From the entries below, gather each line containing the word "green".

BEGIN Supplied information

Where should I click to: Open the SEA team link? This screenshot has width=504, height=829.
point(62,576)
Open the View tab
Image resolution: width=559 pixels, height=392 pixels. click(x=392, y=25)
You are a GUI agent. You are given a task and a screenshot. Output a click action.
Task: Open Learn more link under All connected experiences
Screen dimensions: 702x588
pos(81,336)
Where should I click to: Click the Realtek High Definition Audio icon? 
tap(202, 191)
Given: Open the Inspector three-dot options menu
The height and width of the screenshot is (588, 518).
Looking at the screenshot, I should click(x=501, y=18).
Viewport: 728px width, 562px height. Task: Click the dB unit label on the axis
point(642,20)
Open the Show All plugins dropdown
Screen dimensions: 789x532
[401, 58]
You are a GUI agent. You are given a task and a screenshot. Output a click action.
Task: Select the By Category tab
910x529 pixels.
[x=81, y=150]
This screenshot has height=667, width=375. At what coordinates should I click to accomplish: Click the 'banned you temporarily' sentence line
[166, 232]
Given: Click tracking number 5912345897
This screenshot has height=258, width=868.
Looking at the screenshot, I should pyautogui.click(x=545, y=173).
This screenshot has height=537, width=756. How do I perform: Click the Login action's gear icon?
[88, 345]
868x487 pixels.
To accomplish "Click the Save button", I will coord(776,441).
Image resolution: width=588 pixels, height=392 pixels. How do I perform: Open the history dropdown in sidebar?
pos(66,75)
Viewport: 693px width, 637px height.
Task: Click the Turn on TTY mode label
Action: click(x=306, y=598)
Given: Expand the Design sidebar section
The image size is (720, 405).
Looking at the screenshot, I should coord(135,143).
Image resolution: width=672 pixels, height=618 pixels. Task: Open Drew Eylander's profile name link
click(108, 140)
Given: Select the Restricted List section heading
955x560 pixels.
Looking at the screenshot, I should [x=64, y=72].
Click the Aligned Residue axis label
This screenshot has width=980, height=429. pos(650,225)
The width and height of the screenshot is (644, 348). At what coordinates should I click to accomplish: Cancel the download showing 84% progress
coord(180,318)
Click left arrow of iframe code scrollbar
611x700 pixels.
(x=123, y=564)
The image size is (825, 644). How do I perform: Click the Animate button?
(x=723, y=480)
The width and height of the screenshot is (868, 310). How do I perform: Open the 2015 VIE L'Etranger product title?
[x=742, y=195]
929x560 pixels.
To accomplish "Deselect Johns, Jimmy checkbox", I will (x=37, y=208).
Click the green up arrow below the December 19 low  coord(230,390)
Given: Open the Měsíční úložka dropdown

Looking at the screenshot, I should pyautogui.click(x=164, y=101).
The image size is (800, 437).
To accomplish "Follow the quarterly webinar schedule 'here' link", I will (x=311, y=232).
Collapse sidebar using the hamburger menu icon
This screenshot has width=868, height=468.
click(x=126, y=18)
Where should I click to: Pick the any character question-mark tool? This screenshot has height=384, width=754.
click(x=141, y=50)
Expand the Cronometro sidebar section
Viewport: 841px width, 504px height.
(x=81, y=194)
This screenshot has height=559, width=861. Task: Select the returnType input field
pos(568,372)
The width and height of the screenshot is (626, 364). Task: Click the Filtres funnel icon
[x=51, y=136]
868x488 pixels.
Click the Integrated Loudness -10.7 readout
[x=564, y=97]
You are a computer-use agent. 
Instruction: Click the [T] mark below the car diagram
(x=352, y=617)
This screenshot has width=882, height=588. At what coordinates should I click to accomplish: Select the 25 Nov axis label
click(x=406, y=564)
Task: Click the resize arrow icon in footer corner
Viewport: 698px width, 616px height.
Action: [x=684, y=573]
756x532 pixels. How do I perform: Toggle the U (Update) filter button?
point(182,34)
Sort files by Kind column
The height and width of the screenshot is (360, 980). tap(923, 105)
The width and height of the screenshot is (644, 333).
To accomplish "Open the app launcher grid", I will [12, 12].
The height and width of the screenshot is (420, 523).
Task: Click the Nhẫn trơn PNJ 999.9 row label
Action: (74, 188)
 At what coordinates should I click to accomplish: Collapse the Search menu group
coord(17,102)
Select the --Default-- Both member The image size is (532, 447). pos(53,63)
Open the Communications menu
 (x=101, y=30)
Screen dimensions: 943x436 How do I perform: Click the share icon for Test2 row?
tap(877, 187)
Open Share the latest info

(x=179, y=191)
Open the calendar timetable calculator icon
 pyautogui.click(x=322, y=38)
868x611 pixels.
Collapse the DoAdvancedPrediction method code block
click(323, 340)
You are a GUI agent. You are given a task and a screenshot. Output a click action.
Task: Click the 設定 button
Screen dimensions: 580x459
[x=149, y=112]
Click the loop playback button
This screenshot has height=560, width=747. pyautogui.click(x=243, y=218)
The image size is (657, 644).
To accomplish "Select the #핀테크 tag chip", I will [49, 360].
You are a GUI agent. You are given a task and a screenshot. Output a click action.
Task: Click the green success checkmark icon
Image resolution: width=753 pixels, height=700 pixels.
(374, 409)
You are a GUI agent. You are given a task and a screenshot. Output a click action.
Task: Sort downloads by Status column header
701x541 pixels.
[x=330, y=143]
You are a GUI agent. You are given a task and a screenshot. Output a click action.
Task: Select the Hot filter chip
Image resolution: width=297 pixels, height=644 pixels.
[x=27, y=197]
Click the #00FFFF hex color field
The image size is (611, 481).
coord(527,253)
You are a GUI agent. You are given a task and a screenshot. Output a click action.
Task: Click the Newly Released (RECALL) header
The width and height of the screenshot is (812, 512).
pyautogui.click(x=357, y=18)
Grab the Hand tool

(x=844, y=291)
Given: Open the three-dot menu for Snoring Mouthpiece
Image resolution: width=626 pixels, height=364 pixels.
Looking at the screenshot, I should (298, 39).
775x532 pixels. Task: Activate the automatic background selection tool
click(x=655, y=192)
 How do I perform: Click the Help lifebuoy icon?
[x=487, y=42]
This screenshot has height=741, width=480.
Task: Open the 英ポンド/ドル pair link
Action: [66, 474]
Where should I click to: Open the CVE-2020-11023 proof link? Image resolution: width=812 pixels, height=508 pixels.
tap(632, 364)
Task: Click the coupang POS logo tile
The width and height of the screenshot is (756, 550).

END Supplied information

- Completed exercise
Click the green up arrow below the December 19 low  coord(230,390)
Task: Click the green success checkmark icon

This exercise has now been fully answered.